Aerial photographs of Wisconsin have revealed strange circular patterns. No one knows who made them or what could have been their purpose. One theory is that they’re vortices for sucking highway funds into the pockets of the roadbuilding lobby. https://www.google.com/maps/@43.2819239,-88.1888532,853m/data=!3m1!1e3
I’d LOVE to see that around places where the BikeNazis (those spandex speeders) go 30mph on a regular basis…in groups of 20 or more.
In Fruita, Colorado (just West of Grand Junction), just off of I-70, there is a figure 8 composed of two roundabouts in series. Talk about a custerfluck!
There is nothing wrong with roundabouts in principle. But in practice they are annoying because of stupid people. There are two kinds of stupid; the kind that hit the roundabout at full speed and never slow down, and the kind that come to a complete stop when there is no one else in sight. The #@$% sign says YIELD, for the love of God!
Yes officer, I saw the sign…..so I yelled and I yelled, but the somebitch still hit me.
What Tony R said. And I bet you’d that the people who blow through Stop signs are the same ones who stop for no reason at roundabouts.
And if you’re in the roundabout, do not assume that the mexican landscape truck knows that you have the right of way. You’d be wrong every time.

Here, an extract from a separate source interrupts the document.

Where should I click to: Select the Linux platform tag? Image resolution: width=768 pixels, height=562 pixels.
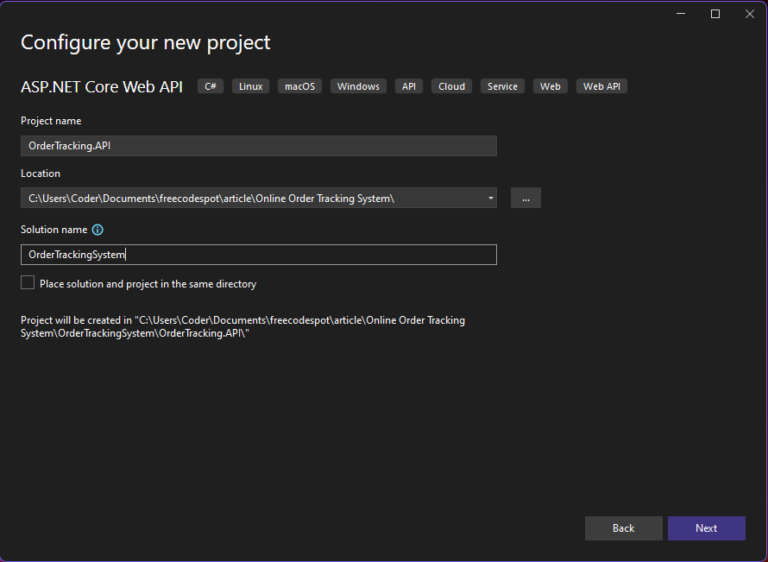click(251, 87)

One time, I had to stop in the roundabout and lay on my horn because a woman was approaching me from the wrong direction. When she finally stopped hood to hood with my truck, she put down her phone and crossed her arms. I waited incredulously, as did the four cats behind me, then I said, “fuck this noise”, climbed the curb and drove across the middle of the circle, as did the cars behind me. Ain’t nobody got time for that.
And Tony R, have you ever been behind a dolt who misses his turn off in a roundabout, and freezes up like he’s nnw stuck forever on the highway to hell?
Look kids. Big Ben. Parliament.
Our local government has decided that roundabouts are the dollar-spending d’jour. Took intersections that were functional and made them dysfunctional. 🙁
I’ll be going through one today, maybe two.
I don’t like the ones here because so many people do weird things at them. Some people are obviously in fuck-it mode and actually go against traffic and the signs because it’s easier to take the left than go all the way around. Why some blow the stop signs is a mystery too. Nothing like making your round and the next guy almost running into you. Plus, if you need stop signs, why are we doing this round-about thing?
The one at the local shopping area is just plain stupid. It’s so small it’s just an odd impediment that’s unnecessary. Nothing is safer or quicker for it for reasons noted above.
Every time I see an unnecessary physical traffic control device to force someone’s idea of how it should be – I think: ‘$10 says a fucking Democrat came up with this. They can’t help but try to control everyone’.
This bike round-about is a perfect example of that.
In a similar vein are speed bumps. People don’t realize it but the faster you go over most speed bumps the less you feel it. That is if you have a decent suspension.